O Balé Bolshoi é uma das mais antigas e prestigiosas companhias de dança do mundo, localizada em Moscou, na Rússia. Em 1995 eles resolveram fazer a turnê de um projeto que pretendia apresentar as mesmas técnicas características da Escola Coreográfica de Bolshoi. Um ano depois, durante a passagem pelo Brasil, os russos se impressionaram com a receptividade do público no tradicional festival de dança de Joinville que acontece todos os anos em Santa Catarina. Da perceptível ligação da cidade com a arte, nasceu a proposta da primeira escola do Balé Bolshoi fora da Rússia, que veio a se concretizar em 2000.
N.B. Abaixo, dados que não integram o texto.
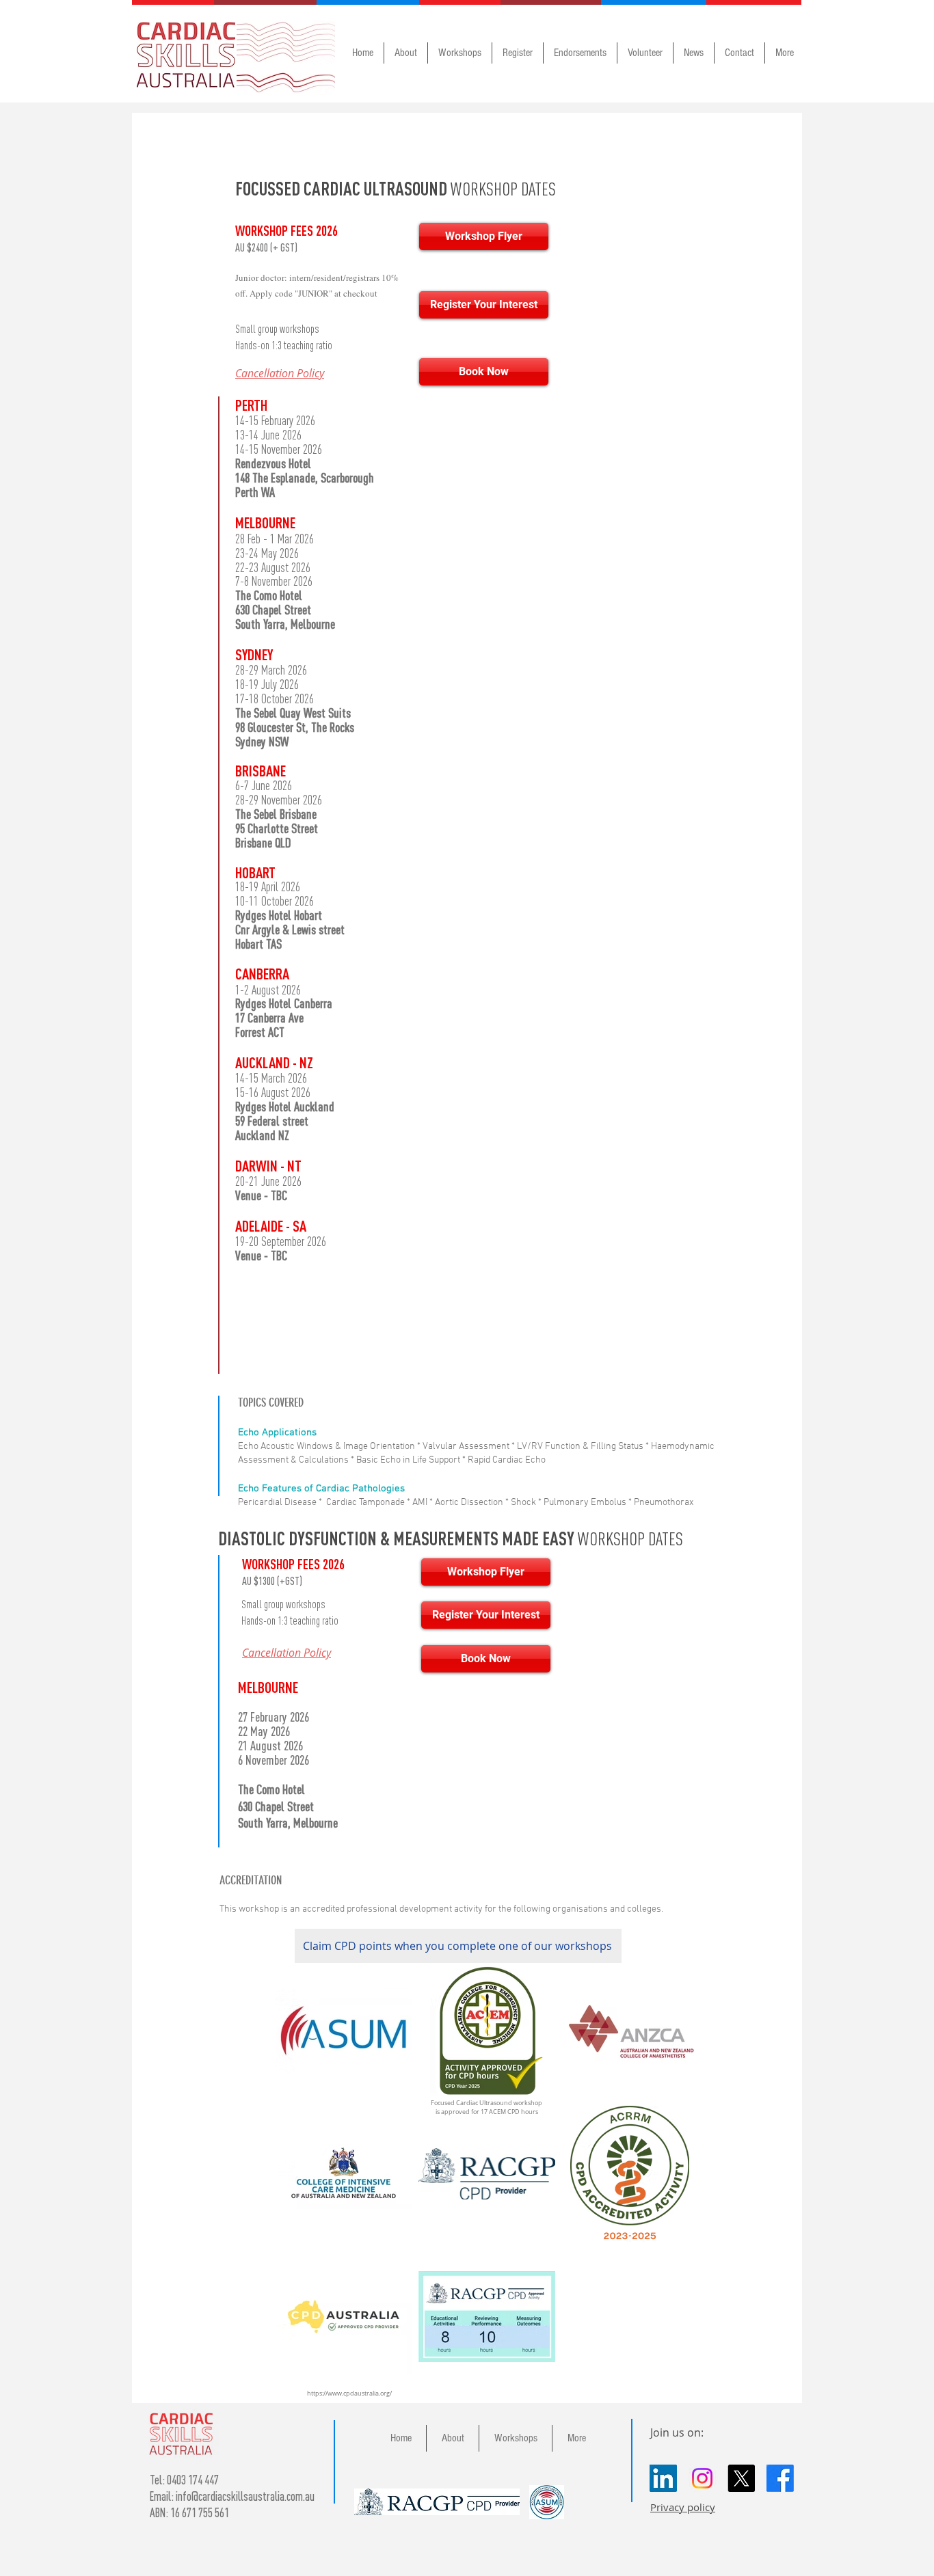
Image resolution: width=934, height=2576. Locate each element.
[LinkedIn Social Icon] (663, 2478)
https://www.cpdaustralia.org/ (349, 2393)
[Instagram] (702, 2478)
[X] (741, 2478)
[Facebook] (780, 2478)
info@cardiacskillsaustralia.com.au (245, 2496)
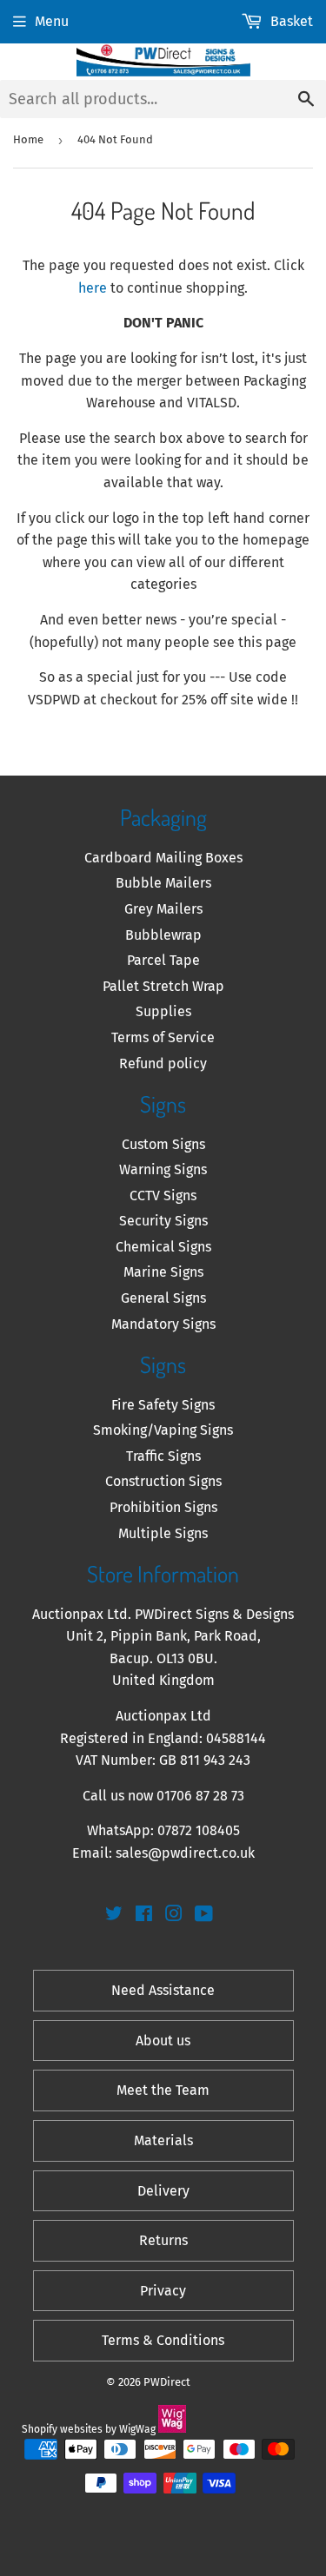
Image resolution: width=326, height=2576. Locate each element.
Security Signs (163, 1220)
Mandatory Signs (163, 1324)
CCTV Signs (163, 1195)
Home (28, 139)
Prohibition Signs (163, 1507)
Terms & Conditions (163, 2340)
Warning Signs (163, 1169)
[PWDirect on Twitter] (114, 1915)
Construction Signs (163, 1481)
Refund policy (163, 1063)
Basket (291, 21)
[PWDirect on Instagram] (174, 1915)
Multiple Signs (163, 1533)
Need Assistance (163, 1990)
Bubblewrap (163, 935)
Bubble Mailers (163, 883)
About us (163, 2040)
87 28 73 (220, 1795)
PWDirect (166, 2381)
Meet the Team (163, 2090)
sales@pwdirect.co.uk (185, 1853)
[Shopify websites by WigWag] (172, 2429)
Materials (163, 2140)
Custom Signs (163, 1144)
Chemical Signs (163, 1246)
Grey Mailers (163, 909)
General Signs (163, 1298)
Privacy (163, 2290)
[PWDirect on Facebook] (144, 1915)
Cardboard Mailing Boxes (163, 857)
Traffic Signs (163, 1456)
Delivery (163, 2191)
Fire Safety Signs (163, 1405)
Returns (163, 2240)
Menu (52, 21)
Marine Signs (163, 1272)
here (92, 288)
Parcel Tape (163, 960)
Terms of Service (163, 1037)
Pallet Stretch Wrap (163, 986)
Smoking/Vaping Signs (163, 1430)
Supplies (163, 1011)
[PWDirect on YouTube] (204, 1915)
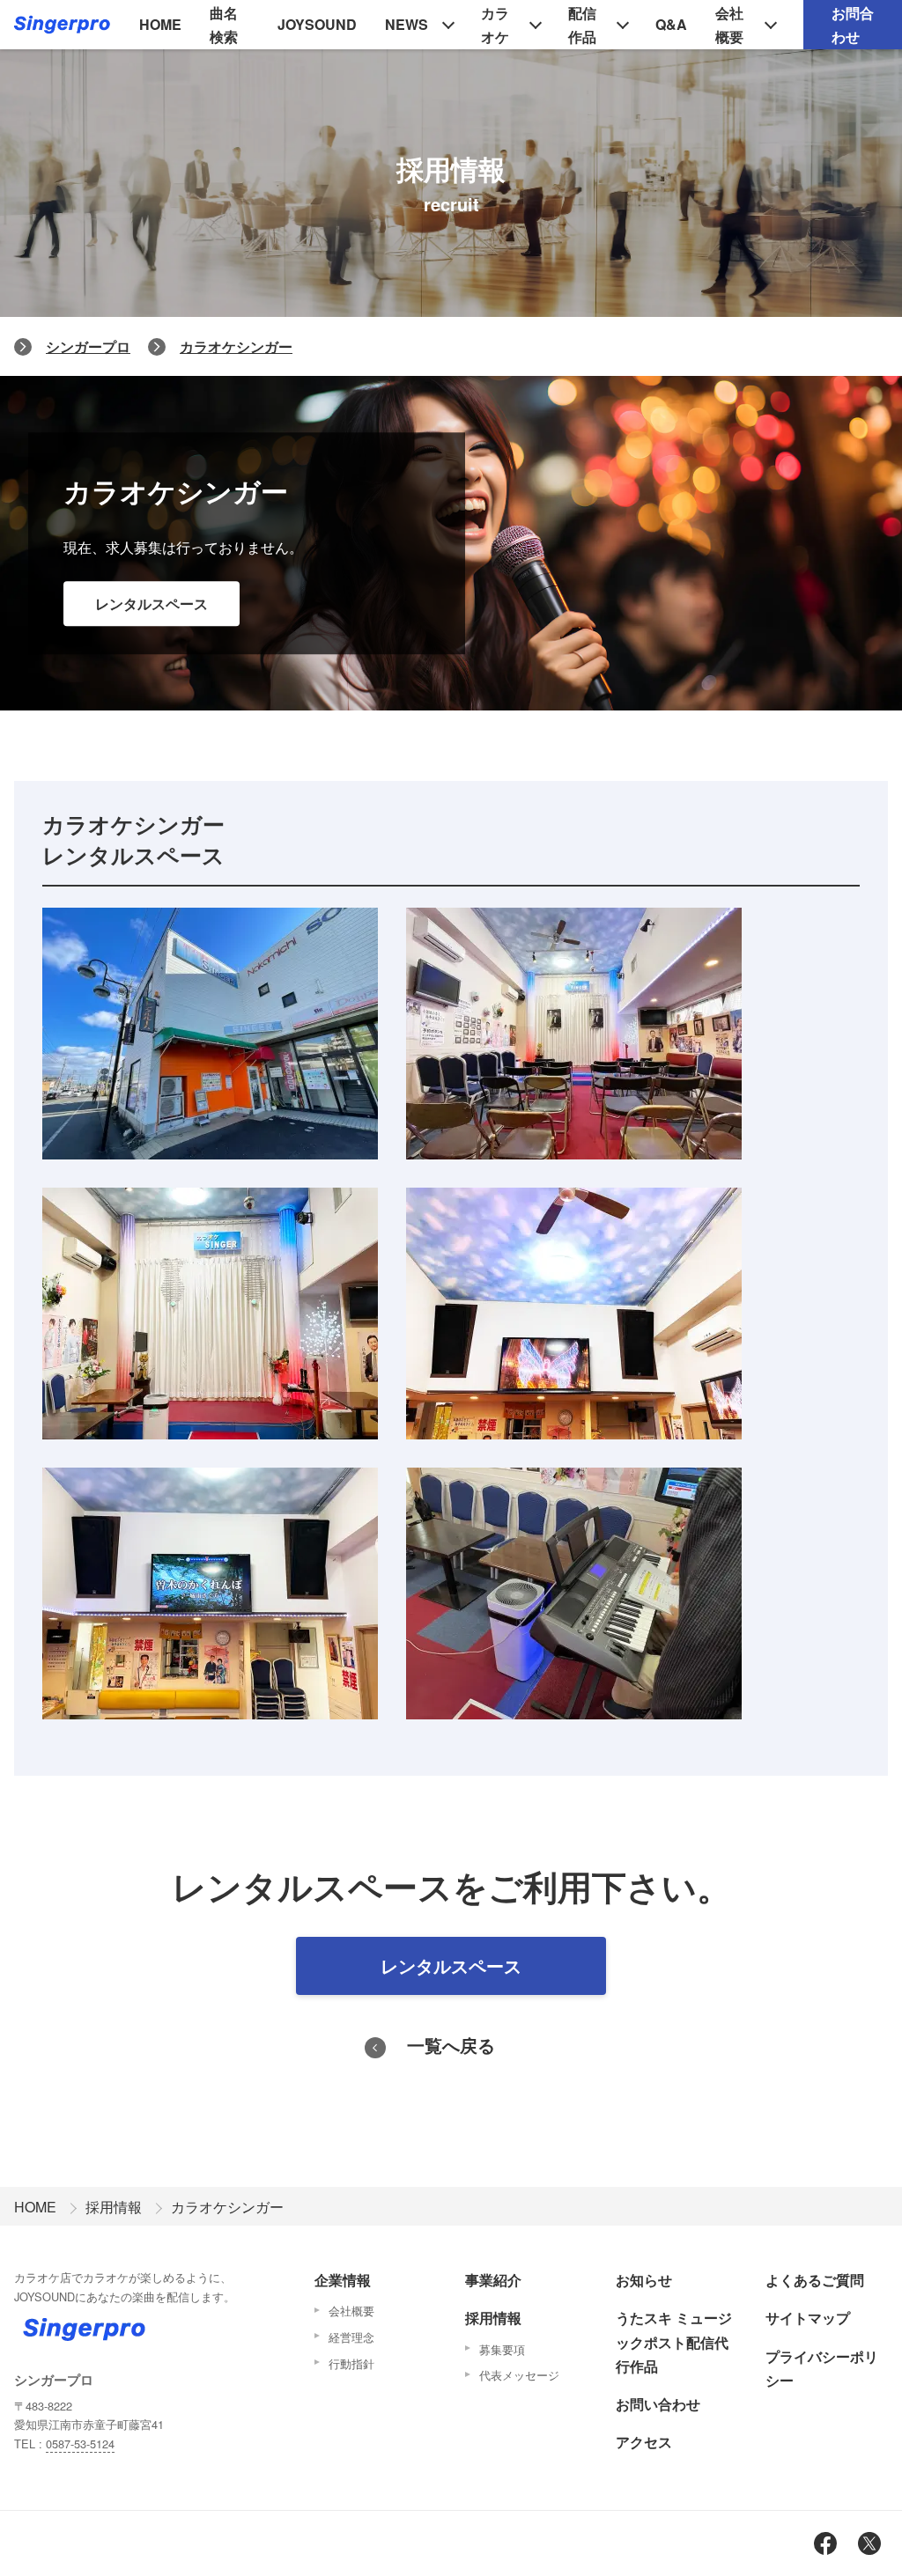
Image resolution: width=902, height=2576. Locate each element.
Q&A (671, 24)
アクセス (644, 2442)
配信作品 (582, 25)
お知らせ (644, 2280)
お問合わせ (853, 25)
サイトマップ (807, 2317)
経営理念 (351, 2337)
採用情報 (113, 2207)
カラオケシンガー (236, 346)
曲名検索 (224, 25)
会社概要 (729, 25)
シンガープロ (88, 346)
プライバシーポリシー (821, 2368)
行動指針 (351, 2363)
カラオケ (495, 25)
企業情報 (342, 2280)
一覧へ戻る (451, 2044)
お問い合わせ (658, 2404)
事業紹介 (493, 2280)
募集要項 (502, 2349)
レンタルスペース (151, 603)
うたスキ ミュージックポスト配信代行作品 (674, 2341)
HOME (160, 24)
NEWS (406, 24)
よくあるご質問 (814, 2280)
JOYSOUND (317, 24)
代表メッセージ (519, 2374)
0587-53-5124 (80, 2443)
Em junho deste ano, o bailarino fez o seu primeiro teste para a escola de Bolshoi, no Sesc da Barra da Tijuca. O resultado positivo veio cinco dias depois e ele foi convidado a fazer uma vivência de uma semana em Joinville. “A Ellen novamente conseguiu ajuda para minha passagem, agasalhos e um lugar para me hospedar. Fiquei na cada de uma família que já morou aqui no Alemão. Foi impossível não pensar na minha família lá comigo também”, sonha o bailarino.

O ano de 2017 já inicia com novos rumos: no dia 1º de fevereiro, Luís Fernando começa as aulas no Bolshoi e é matriculado no ensino médio, pois depende de boas notas para continuar na escola de dança. “Agora, é dali para o mundo. Tenho planos que estão por vir, já tirei o passaporte e adoraria participar de companhias como a de Boston ou do Hilton, no Texas. Ainda me falta oportunidade e patrocínio, mas me vejo bailarino internacional, assim como o Irlan Santos, que saiu aqui do Alemão. Ele e Ingrid Silva, que também começou em projeto social, são minhas grandes inspirações.

A última apresentação de Luís como aluno da Escola de Dança Maria Olenewa vai acontecer no próximo dia 17 de dezembro, com o espetáculo de final de ano no Teatro Municipal. Vale a pena ver de perto a delicadeza de um bailarino talentoso e de um jovem humilde e cheio de sonhos. Que 2017 seja um ano de muitas realizações e crescimento, Luís. O Alemão se orgulha muito de você!